How to complete this task —
Your answer should be the lines below from the one with "This screenshot has width=811, height=461." to the one with "Image resolution: width=735", both included, given again exactly and with nothing added.

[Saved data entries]

[Start of section]

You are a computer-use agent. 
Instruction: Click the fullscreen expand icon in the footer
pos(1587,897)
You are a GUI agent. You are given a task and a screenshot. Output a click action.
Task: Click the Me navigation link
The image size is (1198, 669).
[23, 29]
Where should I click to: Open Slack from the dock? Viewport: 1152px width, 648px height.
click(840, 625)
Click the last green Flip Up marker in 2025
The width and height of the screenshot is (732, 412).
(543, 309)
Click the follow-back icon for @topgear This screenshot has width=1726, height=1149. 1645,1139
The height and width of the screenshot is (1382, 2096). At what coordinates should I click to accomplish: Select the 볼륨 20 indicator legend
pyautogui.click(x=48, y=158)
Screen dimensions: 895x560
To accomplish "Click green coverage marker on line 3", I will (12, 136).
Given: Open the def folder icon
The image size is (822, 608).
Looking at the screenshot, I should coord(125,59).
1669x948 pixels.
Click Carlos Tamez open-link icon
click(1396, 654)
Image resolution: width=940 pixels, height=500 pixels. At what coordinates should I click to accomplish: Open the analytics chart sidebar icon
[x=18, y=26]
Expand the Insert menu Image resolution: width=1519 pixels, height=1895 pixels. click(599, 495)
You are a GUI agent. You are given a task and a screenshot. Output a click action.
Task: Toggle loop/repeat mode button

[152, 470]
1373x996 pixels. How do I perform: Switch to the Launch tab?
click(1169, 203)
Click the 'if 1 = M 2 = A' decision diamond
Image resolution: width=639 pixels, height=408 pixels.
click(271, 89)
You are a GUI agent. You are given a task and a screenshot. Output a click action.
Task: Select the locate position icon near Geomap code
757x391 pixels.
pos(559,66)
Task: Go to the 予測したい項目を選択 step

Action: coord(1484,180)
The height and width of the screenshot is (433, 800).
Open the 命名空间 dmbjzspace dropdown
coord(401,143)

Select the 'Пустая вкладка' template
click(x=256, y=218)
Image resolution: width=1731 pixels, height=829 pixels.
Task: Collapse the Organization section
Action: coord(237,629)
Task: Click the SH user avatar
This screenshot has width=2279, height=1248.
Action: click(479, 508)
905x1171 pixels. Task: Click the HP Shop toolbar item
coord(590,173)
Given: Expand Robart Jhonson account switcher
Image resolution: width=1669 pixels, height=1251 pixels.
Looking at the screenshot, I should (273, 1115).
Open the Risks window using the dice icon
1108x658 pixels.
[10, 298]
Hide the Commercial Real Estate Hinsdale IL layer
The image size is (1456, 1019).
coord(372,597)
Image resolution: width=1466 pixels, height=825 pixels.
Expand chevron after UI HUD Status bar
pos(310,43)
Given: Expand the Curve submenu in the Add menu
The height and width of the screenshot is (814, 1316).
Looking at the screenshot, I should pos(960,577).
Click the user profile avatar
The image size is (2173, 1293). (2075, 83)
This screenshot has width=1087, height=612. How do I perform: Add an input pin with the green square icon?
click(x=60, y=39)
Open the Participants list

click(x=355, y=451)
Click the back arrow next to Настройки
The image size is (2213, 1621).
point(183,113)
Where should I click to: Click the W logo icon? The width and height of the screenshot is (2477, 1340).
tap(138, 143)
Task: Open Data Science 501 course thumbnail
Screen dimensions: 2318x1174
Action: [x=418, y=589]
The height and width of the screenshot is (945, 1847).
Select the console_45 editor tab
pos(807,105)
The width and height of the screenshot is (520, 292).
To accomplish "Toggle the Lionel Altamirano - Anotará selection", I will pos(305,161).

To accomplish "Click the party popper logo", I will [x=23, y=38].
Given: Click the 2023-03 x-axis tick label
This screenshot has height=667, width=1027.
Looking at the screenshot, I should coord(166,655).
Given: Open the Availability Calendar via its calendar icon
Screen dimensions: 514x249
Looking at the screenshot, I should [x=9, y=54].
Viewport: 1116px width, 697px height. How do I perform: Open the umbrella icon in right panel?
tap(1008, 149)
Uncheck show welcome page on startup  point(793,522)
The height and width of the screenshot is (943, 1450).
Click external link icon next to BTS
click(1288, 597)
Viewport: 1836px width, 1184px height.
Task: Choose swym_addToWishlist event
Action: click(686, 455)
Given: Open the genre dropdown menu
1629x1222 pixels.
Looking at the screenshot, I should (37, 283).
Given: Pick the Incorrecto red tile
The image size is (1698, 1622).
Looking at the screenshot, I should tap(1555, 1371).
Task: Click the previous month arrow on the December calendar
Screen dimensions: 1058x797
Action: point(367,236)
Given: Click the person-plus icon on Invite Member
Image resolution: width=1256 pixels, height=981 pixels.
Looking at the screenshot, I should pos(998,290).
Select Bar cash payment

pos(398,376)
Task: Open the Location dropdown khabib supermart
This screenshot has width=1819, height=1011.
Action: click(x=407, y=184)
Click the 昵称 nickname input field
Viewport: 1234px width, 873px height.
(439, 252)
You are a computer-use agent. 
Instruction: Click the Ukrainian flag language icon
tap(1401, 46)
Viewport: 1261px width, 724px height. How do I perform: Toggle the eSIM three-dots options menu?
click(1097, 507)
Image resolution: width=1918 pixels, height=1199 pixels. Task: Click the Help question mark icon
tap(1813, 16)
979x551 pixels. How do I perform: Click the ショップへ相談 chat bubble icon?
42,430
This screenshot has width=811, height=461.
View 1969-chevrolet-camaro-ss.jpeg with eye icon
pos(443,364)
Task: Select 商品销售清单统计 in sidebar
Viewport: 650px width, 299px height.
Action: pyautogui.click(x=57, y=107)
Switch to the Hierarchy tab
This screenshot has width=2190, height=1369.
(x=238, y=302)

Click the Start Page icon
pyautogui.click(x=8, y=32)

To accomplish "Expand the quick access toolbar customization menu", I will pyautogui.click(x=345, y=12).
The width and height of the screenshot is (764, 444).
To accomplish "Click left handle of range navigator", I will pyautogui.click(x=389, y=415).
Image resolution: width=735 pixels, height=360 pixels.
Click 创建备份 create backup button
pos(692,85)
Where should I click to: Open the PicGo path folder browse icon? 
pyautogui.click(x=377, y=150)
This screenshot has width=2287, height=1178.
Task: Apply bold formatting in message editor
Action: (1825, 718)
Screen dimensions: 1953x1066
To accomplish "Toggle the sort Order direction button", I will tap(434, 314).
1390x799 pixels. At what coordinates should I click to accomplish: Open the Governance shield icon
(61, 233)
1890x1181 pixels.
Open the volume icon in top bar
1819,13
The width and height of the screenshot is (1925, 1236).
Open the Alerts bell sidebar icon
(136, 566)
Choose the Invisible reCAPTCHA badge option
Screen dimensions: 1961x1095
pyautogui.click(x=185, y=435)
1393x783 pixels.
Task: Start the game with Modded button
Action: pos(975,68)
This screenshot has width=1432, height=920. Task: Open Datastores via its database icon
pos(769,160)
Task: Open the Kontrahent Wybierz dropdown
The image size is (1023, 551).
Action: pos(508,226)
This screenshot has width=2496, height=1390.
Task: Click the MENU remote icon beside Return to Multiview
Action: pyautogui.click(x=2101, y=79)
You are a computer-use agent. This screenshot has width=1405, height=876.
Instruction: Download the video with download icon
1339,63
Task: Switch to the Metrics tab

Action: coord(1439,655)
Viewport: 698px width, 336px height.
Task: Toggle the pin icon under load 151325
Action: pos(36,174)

[End of section]

Exercise result —
This screenshot has width=811, height=461.
View 1969-chevrolet-camaro-ss.jpeg with eye icon
pos(443,364)
Task: Select 商品销售清单统计 in sidebar
Viewport: 650px width, 299px height.
Action: pyautogui.click(x=57, y=107)
Switch to the Hierarchy tab
This screenshot has width=2190, height=1369.
(x=238, y=302)

Click the Start Page icon
pyautogui.click(x=8, y=32)

To accomplish "Expand the quick access toolbar customization menu", I will pyautogui.click(x=345, y=12).
The width and height of the screenshot is (764, 444).
To accomplish "Click left handle of range navigator", I will pyautogui.click(x=389, y=415).
Image resolution: width=735 pixels, height=360 pixels.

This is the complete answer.